Friday, June 25, 2010

Capital Of Longevity










Last winter, the New York City Department of Health released figures that told a surprising story: New Yorkers are living longer than ever, and longer than most people in the country. A New Yorker born in 2004 can now expect to live 78.6 years, nine months longer than the average American will. What’s more, our life expectancy is increasing at a rate faster than that of most of the rest of the country. Since 1990, the average American has added only about two and a half years to his life, while we in New York have added 6.2 years to ours. In the year 2004 alone, our life expectancy shot up by five months—a stunning leap, because American life spans normally increase by only a month or two each year. When these figures came out, urban-health experts were impressed and slightly dazed. It turns out the conventional wisdom is wrong: The city, it seems, won’t kill you. Quite the opposite. Not only are we the safest big city in America, but we are, by this measure at least, the healthiest.

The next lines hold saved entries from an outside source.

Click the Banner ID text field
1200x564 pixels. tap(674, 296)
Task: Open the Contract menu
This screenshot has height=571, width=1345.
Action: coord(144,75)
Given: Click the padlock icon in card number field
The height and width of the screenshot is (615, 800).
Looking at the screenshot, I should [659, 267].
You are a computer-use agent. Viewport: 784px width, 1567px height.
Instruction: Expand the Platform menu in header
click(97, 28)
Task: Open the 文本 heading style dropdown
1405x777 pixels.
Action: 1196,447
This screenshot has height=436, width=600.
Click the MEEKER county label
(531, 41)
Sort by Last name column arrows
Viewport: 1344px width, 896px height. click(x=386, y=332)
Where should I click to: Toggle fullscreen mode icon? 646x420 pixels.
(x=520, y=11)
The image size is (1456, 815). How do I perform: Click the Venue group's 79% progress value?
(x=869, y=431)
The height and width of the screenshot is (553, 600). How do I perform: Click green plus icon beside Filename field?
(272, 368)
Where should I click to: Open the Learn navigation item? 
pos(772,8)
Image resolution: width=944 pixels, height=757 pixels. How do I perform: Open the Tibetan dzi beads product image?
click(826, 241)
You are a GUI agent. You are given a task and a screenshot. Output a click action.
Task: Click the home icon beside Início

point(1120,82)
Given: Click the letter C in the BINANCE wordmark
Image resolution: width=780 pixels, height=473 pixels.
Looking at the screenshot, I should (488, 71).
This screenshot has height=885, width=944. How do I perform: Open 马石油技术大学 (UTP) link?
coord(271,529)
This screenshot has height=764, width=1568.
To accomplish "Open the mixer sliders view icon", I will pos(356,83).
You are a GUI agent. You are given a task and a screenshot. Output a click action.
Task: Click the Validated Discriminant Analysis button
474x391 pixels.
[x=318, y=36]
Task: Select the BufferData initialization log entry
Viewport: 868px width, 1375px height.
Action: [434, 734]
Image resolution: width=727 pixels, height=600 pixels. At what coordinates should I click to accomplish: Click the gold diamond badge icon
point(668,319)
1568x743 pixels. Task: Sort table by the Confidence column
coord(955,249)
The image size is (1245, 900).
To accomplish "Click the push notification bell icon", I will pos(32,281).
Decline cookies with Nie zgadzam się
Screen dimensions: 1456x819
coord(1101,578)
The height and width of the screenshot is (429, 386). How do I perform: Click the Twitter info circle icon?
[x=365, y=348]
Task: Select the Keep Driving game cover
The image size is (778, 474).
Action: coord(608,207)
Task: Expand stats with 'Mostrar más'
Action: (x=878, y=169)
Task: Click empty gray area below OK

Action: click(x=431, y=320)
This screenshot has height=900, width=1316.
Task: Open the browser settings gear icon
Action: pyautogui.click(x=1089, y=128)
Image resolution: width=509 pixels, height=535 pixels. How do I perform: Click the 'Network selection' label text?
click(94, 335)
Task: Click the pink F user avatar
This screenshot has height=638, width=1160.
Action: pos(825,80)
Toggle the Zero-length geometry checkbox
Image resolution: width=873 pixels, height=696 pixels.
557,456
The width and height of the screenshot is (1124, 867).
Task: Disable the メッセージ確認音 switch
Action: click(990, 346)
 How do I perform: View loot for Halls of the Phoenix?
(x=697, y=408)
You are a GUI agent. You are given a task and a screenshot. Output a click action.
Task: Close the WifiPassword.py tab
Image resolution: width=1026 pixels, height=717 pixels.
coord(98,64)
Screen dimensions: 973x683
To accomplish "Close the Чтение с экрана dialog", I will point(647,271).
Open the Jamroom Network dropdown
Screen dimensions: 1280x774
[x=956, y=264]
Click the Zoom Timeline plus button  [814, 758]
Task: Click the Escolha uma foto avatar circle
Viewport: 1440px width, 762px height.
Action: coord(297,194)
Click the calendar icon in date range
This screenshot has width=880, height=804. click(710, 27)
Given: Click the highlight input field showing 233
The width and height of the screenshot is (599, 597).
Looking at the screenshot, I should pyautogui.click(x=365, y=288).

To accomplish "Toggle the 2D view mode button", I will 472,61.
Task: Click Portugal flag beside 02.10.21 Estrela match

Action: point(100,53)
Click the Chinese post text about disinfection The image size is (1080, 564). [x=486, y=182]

The “average life expectancy” of a city is a statistically curious number. It’s not really a prediction about how long you’re going to live. It’s an average of how long everyone here lives—and thus it forms a good barometer of the overall health of the city. In particular, a city’s average life span is sensitive to the rates at which people die too young. Since the average New York life expectancy is now 78.6 years, anytime someone dies younger than that, it drags the city’s overall average down slightly.
The math works like this. Imagine that one man dies of AIDS at age 25. Since he was statistically supposed to live to 78.6 years, he’s died about 50 years too early, so he shaves 50 years off the city’s overall pool of life. If one Wall Street guy collapses of a heart attack at age 65, he shaves only ten years off. You’d have to have five Wall Streeters die at that age to equal the impact of one AIDS victim. By the same logic, one infant’s dying during childbirth—77.8 years too early—is equal to ten people’s succumbing to lung cancer at age 70. It is a very weird form of horse trading. The more you’re able to prevent young people—folks in their twenties and thirties—from dying, the more rapidly you boost a city’s overall life expectancy.
And this is precisely what the city has done, through a combination of smart public policy and sheer luck. All the boons of the nineties—the aggressive policing, the dramatic drop in crime, the renaissance of the city’s parks and street life, the freakish infusion of boom-time wealth—played a part. Take the miraculous evaporation of the homicide rate. In 1990, a stunning 2,272 New Yorkers were murdered; in 2005, that number dropped to 579. Since a majority of those being killed were younger men, the reduced murder rate alone added tens of thousands of years to New York’s life-expectancy pool. Another big drop was in HIV mortality rates. In 1994, deaths from AIDS peaked at over 7,100, but the arrival of better drugs and health care began to whittle that number by 80 percent—so in 2005, only 1,419 died of AIDS. Again, the majority of the lives saved here were those of younger men, resulting in a disproportionately big upward leap in our city’s life span. In 1989, the infant-mortality rate was 13.3 babies per 1,000, and by 2004, it had been halved, to 6.1, both because medical treatment improved and because alcohol and drug addictions eased. To top it off, drug-related deaths, another arena with disproportionately younger victims, tapered off, too.
Homicide, AIDS, and drugs are characteristically New York ways to die young, of course, so it’s no surprise that when we sharply decreased the fatalities they caused, we caught up with the rest of the country. But here’s the thing: It’s not just that we’ve conquered these urban blights. Cancer and cardiac arrest are down, too. The number of people in the city dying from heart disease has dropped by a third in the last twenty years, and cancer rates have slid by nearly a fifth. And again in these cases, New York is getting healthier faster than the rest of the U.S.
In essence, there is a health gap emerging between our massive metropolis and the rest of the country—some X factor that’s improving our health in subtle, everyday ways. In fact, a back-of-the-envelope calculation shows that once you take out those uniquely New York ways to die—AIDS, homicide, etc.—we’ve still added at least 200,000 extra years onto the city’s life-expectancy tables since 1980, making crucial advances in the same health areas the rest of the country struggles with. Like many New Yorkers, I’d moved here with some trepidation—always figuring that the stress, pollution, and 60-hour workweeks would knock about five years off my life. I was wrong—precisely wrong. But where, exactly, is our excess life coming from?